▶ RECORD SET

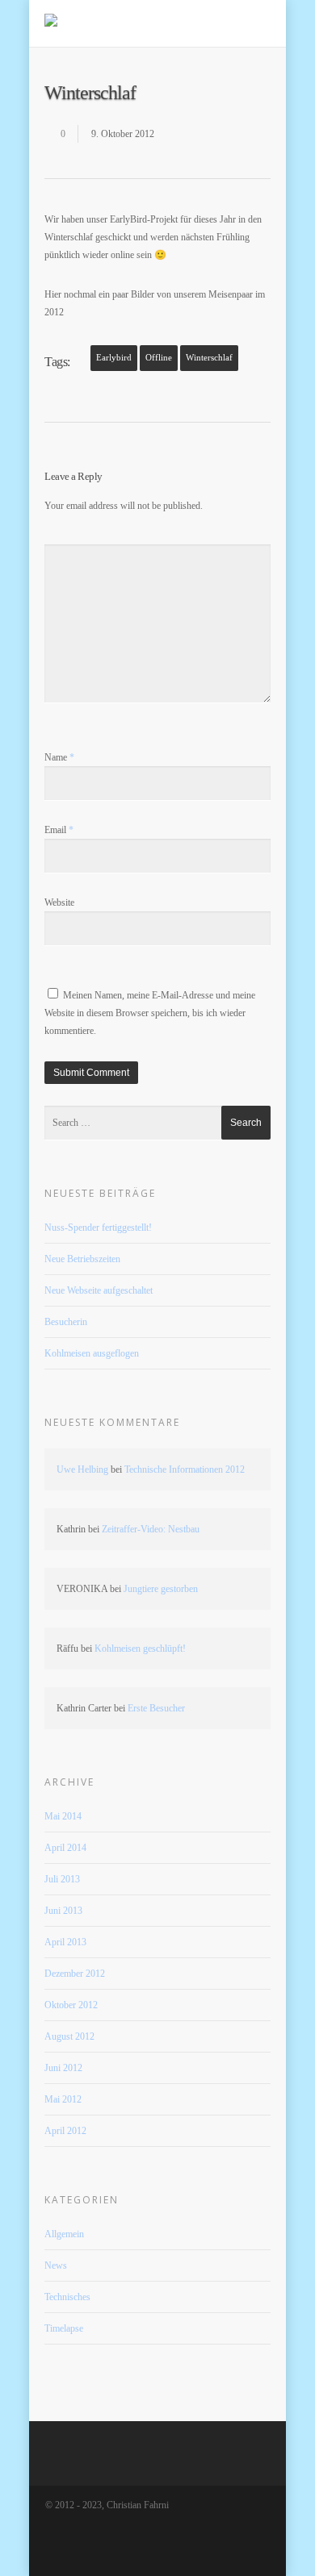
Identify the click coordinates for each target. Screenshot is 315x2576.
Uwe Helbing (82, 1469)
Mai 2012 (63, 2099)
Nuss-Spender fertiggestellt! (98, 1227)
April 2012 (65, 2130)
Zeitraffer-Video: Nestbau (151, 1529)
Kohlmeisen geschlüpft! (140, 1648)
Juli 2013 (62, 1879)
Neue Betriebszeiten (82, 1259)
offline (158, 357)
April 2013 (65, 1942)
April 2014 (65, 1847)
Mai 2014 (63, 1816)
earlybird (114, 357)
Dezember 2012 (74, 1973)
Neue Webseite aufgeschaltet (98, 1290)
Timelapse (63, 2328)
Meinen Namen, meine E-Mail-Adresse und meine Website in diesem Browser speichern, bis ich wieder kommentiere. (149, 1013)
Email (59, 830)
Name (59, 757)
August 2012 (69, 2036)
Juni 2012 (63, 2068)
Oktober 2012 (71, 2005)
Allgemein (64, 2234)
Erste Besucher (156, 1708)
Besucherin (65, 1322)
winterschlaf (209, 357)
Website (59, 902)
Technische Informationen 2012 (184, 1469)
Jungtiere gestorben (161, 1588)
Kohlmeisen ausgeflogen (91, 1353)
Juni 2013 (63, 1910)
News (55, 2265)
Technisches (67, 2297)
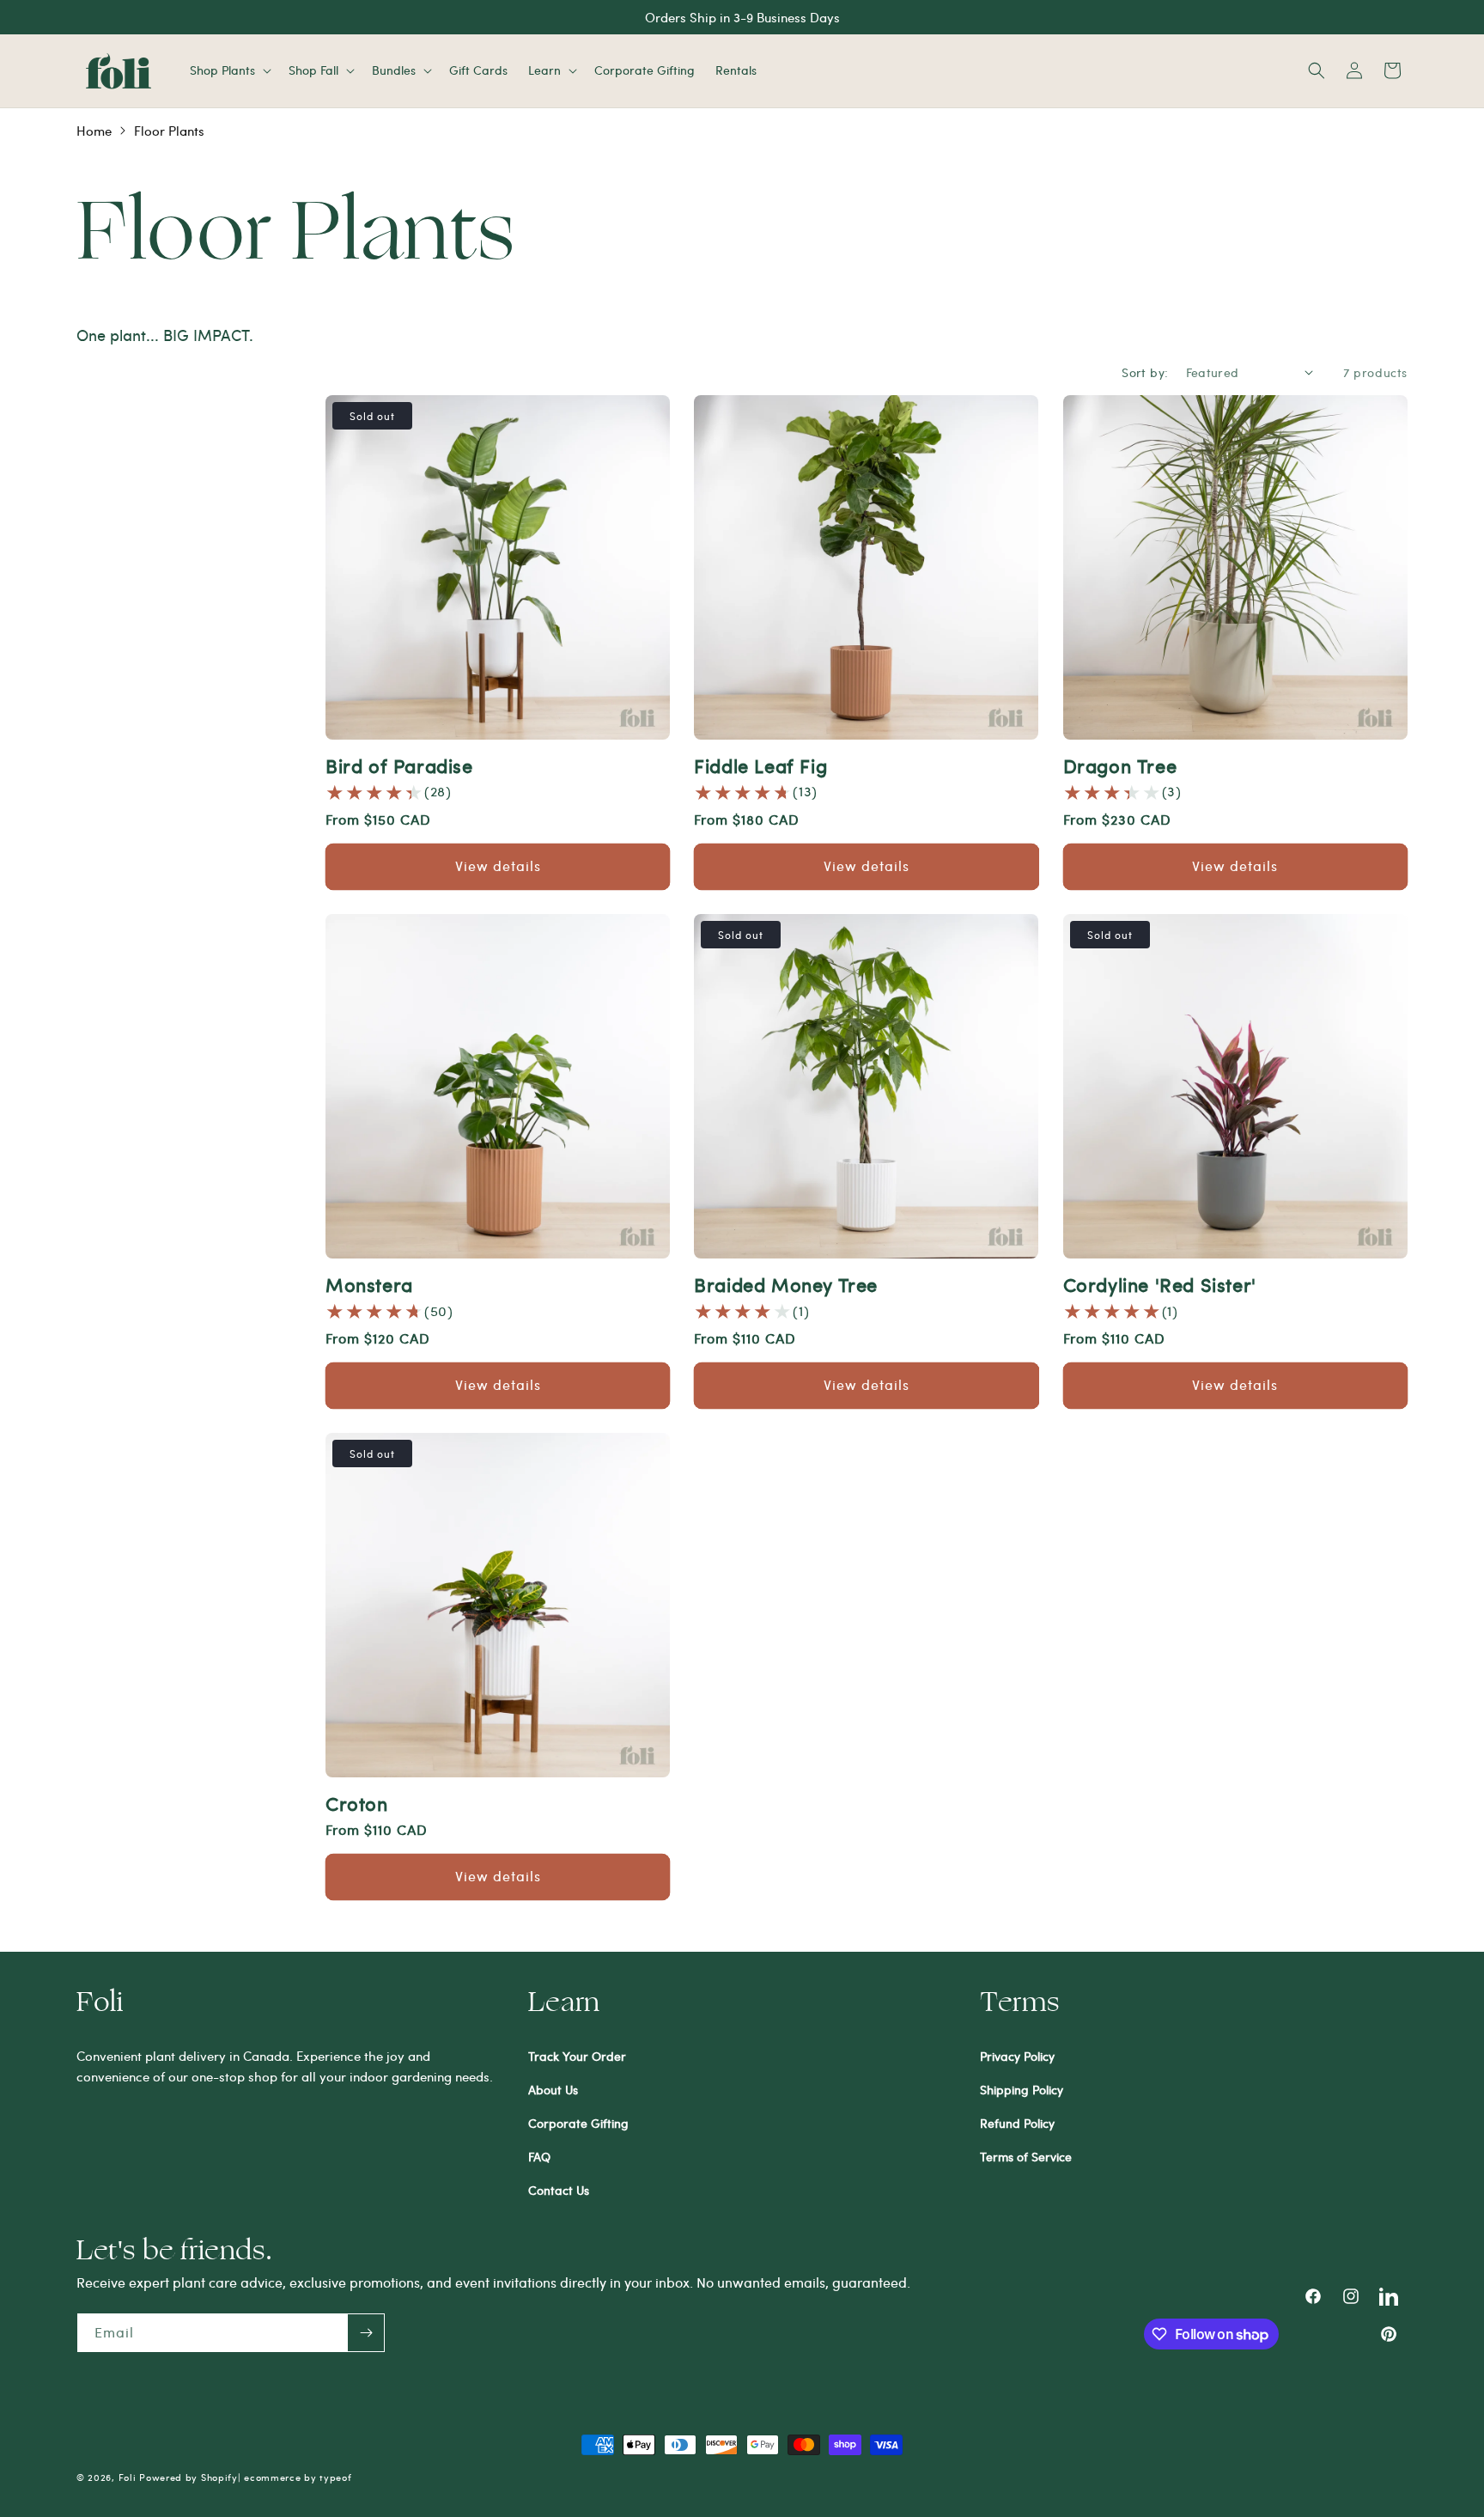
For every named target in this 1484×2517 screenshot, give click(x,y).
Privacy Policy (1017, 2056)
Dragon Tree (1120, 765)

▶ EXERCISE DESCRIPTION
Here the records must be restated exactly, minus any images.

▶ THE COMPLETED TASK
Identify the click coordinates for each target. Screenshot is 315x2576.
Uwe Helbing (82, 1469)
Mai 2012 (63, 2099)
Nuss-Spender fertiggestellt! (98, 1227)
April 2012 (65, 2130)
Zeitraffer-Video: Nestbau (151, 1529)
Kohlmeisen geschlüpft! (140, 1648)
Juli 2013 (62, 1879)
Neue Betriebszeiten (82, 1259)
offline (158, 357)
April 2013 (65, 1942)
April 2014 (65, 1847)
Mai 2014 (63, 1816)
earlybird (114, 357)
Dezember 2012 (74, 1973)
Neue Webseite aufgeschaltet (98, 1290)
Timelapse (63, 2328)
Meinen Namen, meine E-Mail-Adresse und meine Website in diesem Browser speichern, bis ich wieder kommentiere. (149, 1013)
Email (59, 830)
Name (59, 757)
August 2012 (69, 2036)
Juni 2012 (63, 2068)
Oktober 2012 (71, 2005)
Allgemein (64, 2234)
Erste Besucher (156, 1708)
Besucherin (65, 1322)
winterschlaf (209, 357)
Website (59, 902)
Technische Informationen 2012 (184, 1469)
Jungtiere gestorben (161, 1588)
Kohlmeisen ausgeflogen (91, 1353)
Juni 2013 (63, 1910)
News (55, 2265)
Technisches (67, 2297)
For every named target in this 1484×2517 screenshot, give click(x,y).
Privacy Policy (1017, 2056)
Dragon Tree (1120, 765)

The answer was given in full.